It is a best practice to set up scheduled backups or replication for vRealize Log Insight nodes and clusters.
- Verify that no configuration problems exist on source and target sites before performing the backup or replication operations.
- Verify that cluster resource allocation is not at capacity.
In configurations with reasonable ingestion and query loads, the memory and swap usage can reach almost 100% capacity during backup and replication operations. Because memory is near capacity in a live environment, part of the memory spike is due to the vRealize Log Insight cluster usage.
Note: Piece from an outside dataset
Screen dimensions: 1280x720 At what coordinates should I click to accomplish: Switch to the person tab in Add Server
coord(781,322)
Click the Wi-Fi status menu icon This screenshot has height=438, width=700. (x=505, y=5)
Also, the scheduled backup and replication operations can contribute significantly to the memory spike.
In some cases, worker nodes are disconnected momentarily for 1 to 3 minutes before rejoining master nodes, possibly because of high memory usage.
- Reduce the memory throttling on vRealize Log Insight nodes by doing one or both of the following:
- Allocate additional memory over the vRealize Log Insight recommended configurations.
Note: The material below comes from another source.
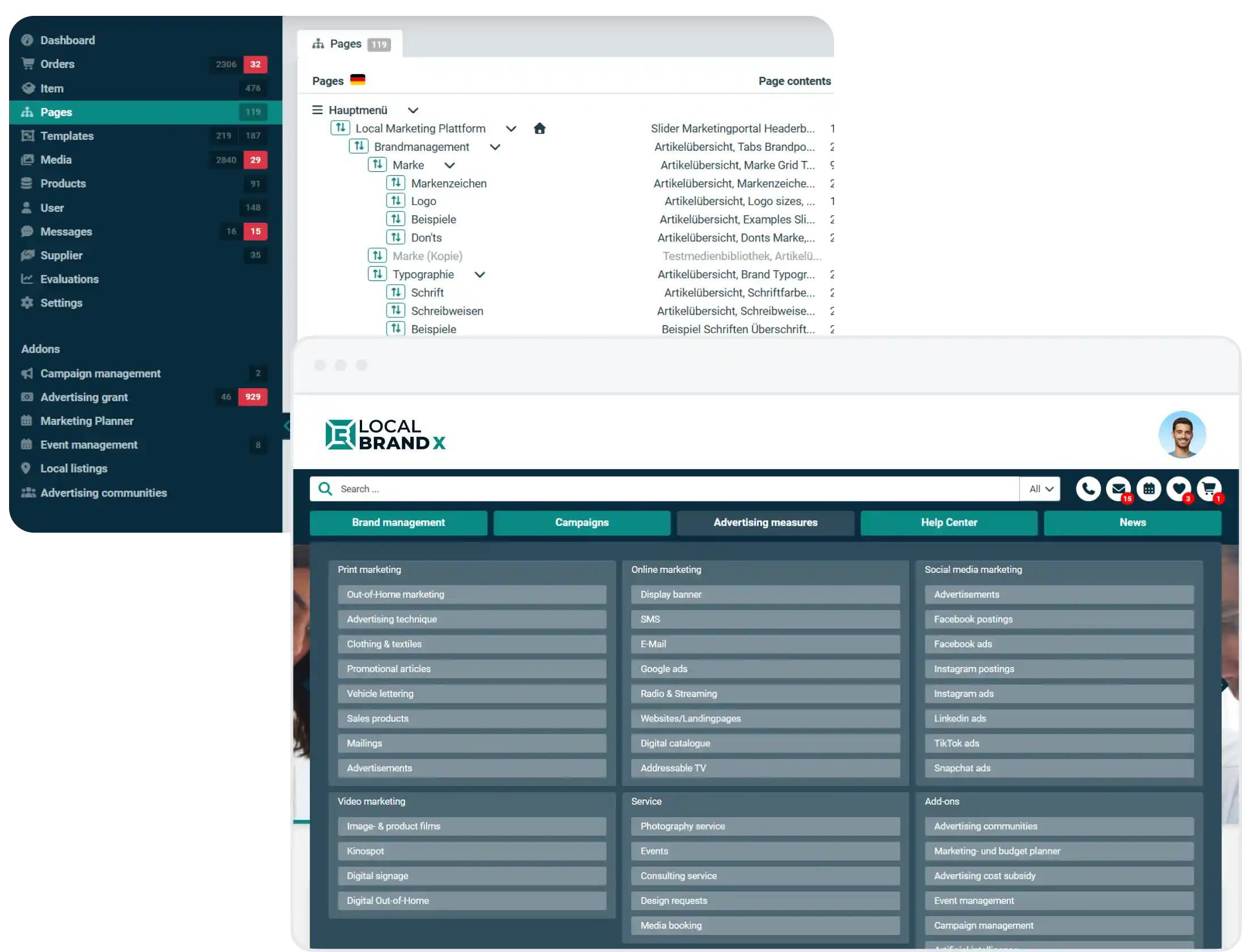1242x952 pixels.
Task: Switch to the Campaigns tab
Action: click(581, 522)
- Schedule the recurring backups during off-peak hours.
- Enable regular backup or replication of vRealize Log Insight forwarders by using the same procedures that you use for the vRealize Log Insight server.
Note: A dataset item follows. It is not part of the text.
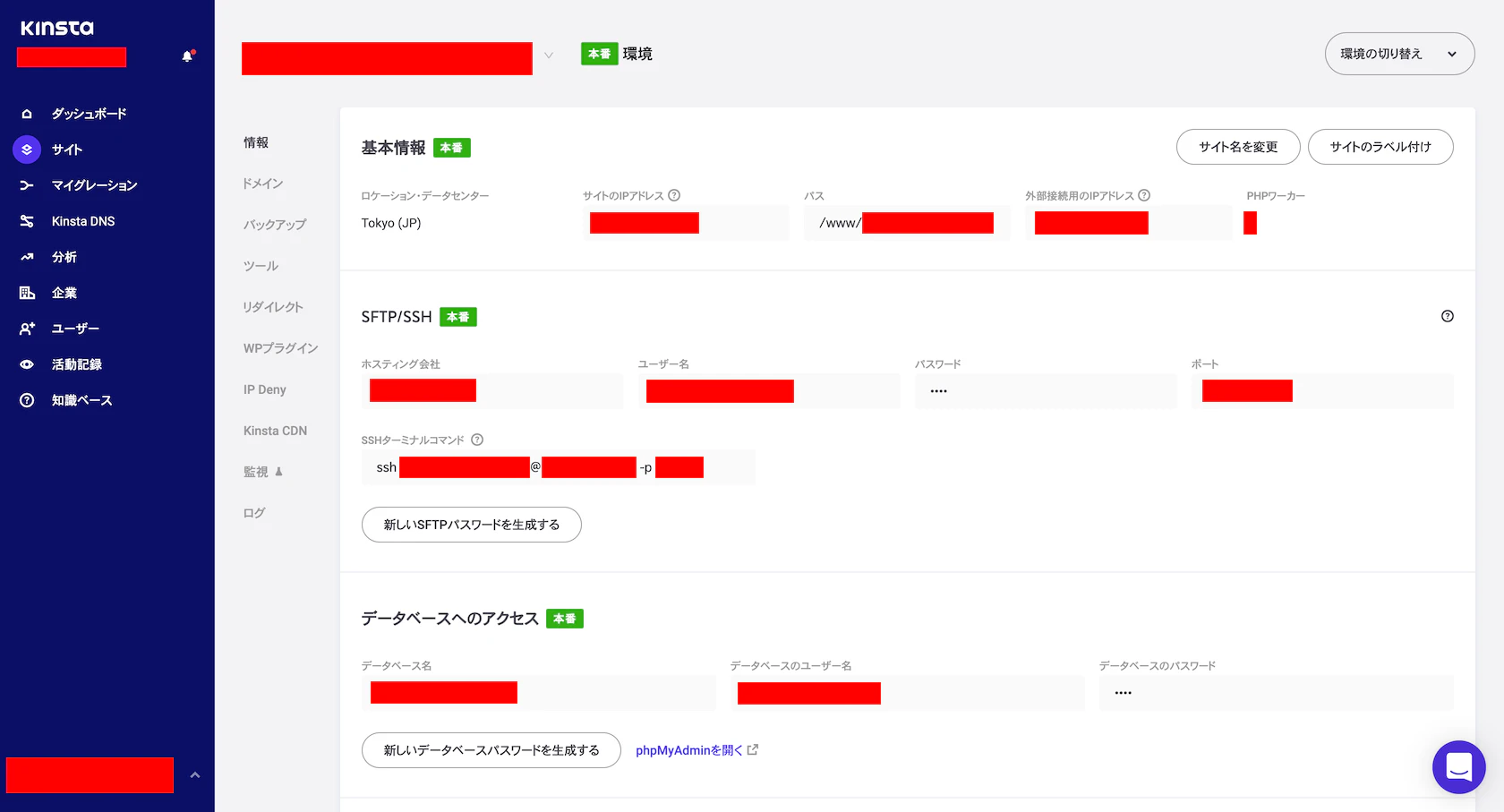1504x812 pixels.
Task: Click the phpMyAdminを開く link
Action: [689, 750]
- Verify that the backup frequency and backup types are appropriately selected based on the available resources and customer-specific requirements.
- If the resources are not a problem and if it is supported by the tool, enable concurrent cluster node backups to speed up the backup process.
- Back up all the nodes at the same time.
What to do next
Monitoring—As the backup is in progress, check any environment or performance problems in the vRealize Log Insight setup. Most backup, restore, and disaster recovery tools provide monitoring capabilities.
During the backup process, check all the relevant logs on the production system because the user interface might not display all problems.